Desde Hamburgo (AFP)
Accidente de Germanwings marcó asamblea de accionistas de Lufthansa
La tragedia de un avión de Germanwings, filial de Lufthansa, que se estrelló en marzo en Francia, marcará para siempre nuestra empresa, declaró el miércoles el presidente del grupo alemán, Carsten Spohr, ante los accionistas reunidos en Hamburgo (norte).
29 de abril de 2015
El directivo de Lufthansa Wolfgang Mayrhuber habla el 29 de abril de 2015 ante lo accionistas del grupo en Hamburgo - AFP/AFP
La tragedia de un avión de Germanwings, filial de Lufthansa, que se estrelló en marzo en Francia, "marcará para siempre nuestra empresa", declaró el miércoles el presidente del grupo alemán, Carsten Spohr, ante los accionistas reunidos en Hamburgo (norte).
"Toda la familia Lufthansa está de luto", declaró por su parte el presidente del consejo de vigilancia del grupo, Wolfgang Mayrhuber, al abrir la asamblea con unos 2.000 accionistas y que se inició con un minuto de silencio en recuerdo de las 150 víctimas.
El avión se estrelló el 24 de marzo en los Alpes franceses, en un acto aparentemente deliberado del copiloto alemán, Andreas Lubitz, que había tenido problemas psicológicos.
Spohr prometió que Lufthansa hará todo lo que esté a su alcance para "asistir y ayudar" a los allegados de las víctimas. "No es sólo nuestro deber, es también nuestra necesidad", dijo el presidente.
"Está claro el porqué del drama", consideraba Jens Kleinert, de 78 accionista, veterano accionista de Lufthansa.
La opinión pública alemana exculpó en gran medida a Lufthansa del accidente, después de que se supiera que Lubitz había ocultado sus problemas psicológicos a la compañía.
Los debates se centraron, sin embargo, rápidamente en los temas de predilección de los accionistas: los malos resultados financieros de Lufthansa - un beneficio neto dividido por seis en 2014 -, la supresión de los dividendos, la reorientación estratégica, el clima social en el grupo, hasta las bandejas de comida y la anchura de los asientos en los aviones.
"Soy un accionista triste pero, sobre todo, soy un accionista enfadado", declaró Bernhard Löwenstein, un pequeño accionista de la compañía, antes de enumerar sus quejas.
Como muchos de sus competidores europeos, el grupo debe luchar en varios frentes: las compañías de bajo costo le roban los turistas, y las del Golfo le quitan pasajeros en los viajes de negocios y el segmento premium.

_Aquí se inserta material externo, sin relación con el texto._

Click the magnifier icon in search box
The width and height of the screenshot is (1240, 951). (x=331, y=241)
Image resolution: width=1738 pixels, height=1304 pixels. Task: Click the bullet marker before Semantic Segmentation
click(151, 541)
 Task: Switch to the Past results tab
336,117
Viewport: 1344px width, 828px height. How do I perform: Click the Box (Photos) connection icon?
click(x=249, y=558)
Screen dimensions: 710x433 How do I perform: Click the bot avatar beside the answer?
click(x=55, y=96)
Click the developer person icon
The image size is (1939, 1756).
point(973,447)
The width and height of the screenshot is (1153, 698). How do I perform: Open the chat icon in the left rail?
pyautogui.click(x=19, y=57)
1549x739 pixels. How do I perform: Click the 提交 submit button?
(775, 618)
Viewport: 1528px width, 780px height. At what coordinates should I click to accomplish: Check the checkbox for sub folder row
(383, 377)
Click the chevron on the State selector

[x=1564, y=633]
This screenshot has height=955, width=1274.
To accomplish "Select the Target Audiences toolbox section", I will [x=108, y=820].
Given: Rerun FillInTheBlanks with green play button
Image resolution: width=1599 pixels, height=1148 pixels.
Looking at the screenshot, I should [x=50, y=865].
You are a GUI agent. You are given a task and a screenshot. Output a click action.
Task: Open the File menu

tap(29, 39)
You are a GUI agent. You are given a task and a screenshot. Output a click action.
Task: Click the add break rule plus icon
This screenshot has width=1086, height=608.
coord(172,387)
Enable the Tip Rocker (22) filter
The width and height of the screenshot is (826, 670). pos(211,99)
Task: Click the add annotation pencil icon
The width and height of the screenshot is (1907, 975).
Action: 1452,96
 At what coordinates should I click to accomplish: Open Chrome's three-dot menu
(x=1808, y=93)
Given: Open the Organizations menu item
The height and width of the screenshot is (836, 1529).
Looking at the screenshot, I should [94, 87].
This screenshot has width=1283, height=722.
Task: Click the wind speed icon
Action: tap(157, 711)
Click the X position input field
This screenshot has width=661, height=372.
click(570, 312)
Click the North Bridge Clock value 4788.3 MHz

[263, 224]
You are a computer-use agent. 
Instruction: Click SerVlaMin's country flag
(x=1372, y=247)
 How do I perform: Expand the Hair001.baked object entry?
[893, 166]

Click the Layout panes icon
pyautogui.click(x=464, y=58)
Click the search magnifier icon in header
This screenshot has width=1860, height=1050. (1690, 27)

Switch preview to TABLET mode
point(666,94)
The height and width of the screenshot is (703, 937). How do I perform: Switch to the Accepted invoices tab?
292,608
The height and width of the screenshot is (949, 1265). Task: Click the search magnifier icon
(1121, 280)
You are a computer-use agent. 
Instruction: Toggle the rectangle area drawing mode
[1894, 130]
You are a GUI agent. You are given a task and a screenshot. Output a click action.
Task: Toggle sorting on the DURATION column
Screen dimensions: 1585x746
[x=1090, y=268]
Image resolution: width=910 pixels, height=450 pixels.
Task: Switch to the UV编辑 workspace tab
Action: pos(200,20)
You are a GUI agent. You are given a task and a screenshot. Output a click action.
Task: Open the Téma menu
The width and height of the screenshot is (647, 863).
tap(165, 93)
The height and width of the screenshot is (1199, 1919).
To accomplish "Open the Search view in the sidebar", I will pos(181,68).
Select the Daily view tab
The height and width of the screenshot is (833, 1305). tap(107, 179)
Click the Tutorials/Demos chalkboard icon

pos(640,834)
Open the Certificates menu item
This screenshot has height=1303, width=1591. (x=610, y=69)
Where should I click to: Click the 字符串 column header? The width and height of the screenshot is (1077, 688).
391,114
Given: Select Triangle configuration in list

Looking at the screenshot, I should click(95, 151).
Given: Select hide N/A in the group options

Spohr, de 48 años, preside desde hace un año el grupo, que reúne las aerolíneas Lufthansa, Germanwings, Swiss, Brussels Airlines y Austrian Airlines y emplea a casi 119.000 personas.
Para contraatacar, el presidente quiere centrar la Lufthansa en el negocio de gama alta y los viajes transatlánticos, y transferir gran parte de los vuelos interiores y europeos a Germanwings, con costes más baratos.